Terahertz testing of very large scale integrated circuits
May 19-23, 2019
Growing sophistication of electronics devices and circuits and, especially of VLSI and ULSIC, presents increasing demands on circuit testing and fault diagnosis. The conventional well-established technique of electric AC and DC testing is costly, does not assure a complete fault identification. This technique also presents an additional security problem making it possible to design faked circuits avoiding the identification by this testing.1 Fabrication of and even perception of faked VLSI capable of surreptitious performance has become an increasing problem often referred to as “trojan hardware”. Experimental techniques, such as laser scanning2and terahertz imaging 3-5 have a limited resolution signal-to-noise ratios and encounter difficulties in defect identification. A new approach of THz testing of Microwave Monolithic Integrated Circuits (MMICs)6, VLSI, and ULSIC is based on measuring the circuit responses at the pins or input/output leads and comparing these responses with etalon responses. 7, 8 This technique could augment or replace the electrical testing and/or laser and THz scanning testing for production testing, burn-in testing, high temperature testing, and infant mortality testing. It could also be extended for the fault diagnosis and identification and for the lifetime and reliability predictions. To this end it could be augmented by the low noise measurements.

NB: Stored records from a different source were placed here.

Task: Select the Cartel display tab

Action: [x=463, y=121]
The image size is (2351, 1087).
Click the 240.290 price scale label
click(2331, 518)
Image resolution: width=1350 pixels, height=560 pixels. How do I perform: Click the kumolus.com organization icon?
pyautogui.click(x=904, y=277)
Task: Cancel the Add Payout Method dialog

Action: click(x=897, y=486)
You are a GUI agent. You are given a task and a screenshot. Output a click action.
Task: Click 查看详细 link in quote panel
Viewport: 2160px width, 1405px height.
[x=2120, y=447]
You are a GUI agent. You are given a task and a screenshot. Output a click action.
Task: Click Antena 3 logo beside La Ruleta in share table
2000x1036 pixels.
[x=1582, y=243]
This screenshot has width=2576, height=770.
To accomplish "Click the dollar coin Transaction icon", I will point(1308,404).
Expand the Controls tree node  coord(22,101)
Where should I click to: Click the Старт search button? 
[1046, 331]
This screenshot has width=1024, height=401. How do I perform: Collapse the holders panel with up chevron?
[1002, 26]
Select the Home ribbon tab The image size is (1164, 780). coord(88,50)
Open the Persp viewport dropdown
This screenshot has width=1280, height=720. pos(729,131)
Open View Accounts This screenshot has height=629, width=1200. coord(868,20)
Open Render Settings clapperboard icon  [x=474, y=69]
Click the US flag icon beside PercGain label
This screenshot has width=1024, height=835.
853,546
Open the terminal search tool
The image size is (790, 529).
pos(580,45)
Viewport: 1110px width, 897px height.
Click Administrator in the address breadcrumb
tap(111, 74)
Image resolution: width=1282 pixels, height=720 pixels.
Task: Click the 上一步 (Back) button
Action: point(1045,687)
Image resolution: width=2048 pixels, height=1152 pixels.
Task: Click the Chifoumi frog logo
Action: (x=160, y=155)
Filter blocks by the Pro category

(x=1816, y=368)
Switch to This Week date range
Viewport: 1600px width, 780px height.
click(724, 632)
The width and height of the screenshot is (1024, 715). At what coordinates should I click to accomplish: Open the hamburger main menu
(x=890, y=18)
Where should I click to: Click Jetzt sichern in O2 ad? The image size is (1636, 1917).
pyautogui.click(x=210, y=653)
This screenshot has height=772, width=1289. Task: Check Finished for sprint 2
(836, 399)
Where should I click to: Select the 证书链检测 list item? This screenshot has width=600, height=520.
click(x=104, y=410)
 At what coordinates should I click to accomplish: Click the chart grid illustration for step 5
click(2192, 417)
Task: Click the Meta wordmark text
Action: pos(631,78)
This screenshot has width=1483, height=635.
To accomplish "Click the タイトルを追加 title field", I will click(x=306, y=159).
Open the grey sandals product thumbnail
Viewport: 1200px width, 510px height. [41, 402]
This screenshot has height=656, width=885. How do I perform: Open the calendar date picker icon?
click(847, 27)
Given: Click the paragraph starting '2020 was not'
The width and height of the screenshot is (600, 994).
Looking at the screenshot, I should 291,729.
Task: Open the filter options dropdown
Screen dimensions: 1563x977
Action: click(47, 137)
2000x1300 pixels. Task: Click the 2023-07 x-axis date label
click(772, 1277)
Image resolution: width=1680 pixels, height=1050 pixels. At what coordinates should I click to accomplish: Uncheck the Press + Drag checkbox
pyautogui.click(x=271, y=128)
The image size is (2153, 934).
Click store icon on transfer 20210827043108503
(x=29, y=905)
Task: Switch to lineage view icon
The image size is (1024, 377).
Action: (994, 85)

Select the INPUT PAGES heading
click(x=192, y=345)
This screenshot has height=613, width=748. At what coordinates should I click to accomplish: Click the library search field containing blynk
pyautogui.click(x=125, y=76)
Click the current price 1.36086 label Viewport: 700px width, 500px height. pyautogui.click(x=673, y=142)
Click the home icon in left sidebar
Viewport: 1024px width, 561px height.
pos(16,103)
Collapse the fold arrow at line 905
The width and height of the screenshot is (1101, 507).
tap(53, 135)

The number of the detected responses could be very large, since the permutations of the voltages between the pins and leads could be measured at the different positions of the scanning THz beam, different THz frequencies and polarizations, in the pulsed and/or CW mode, at the different modulation frequencies and at the different THz intensities. This technique could be used under or without bias. The processing of these responses forming multi-dimensional images in the excitation parameter space could be processed using artificial intelligence algorithms and machine learning approaches making this testing technique self-learning and self-improving. This testing could be further improved by designing for testability by THz responses at the pins.
Acknowledgements The work at RPI was supported by the U.S. Army Research Laboratory Cooperative Research Agreement (Project Monitor Dr. Meredith Reed) and by the Office of Naval Research (Project Monitor Dr. Paul Maki).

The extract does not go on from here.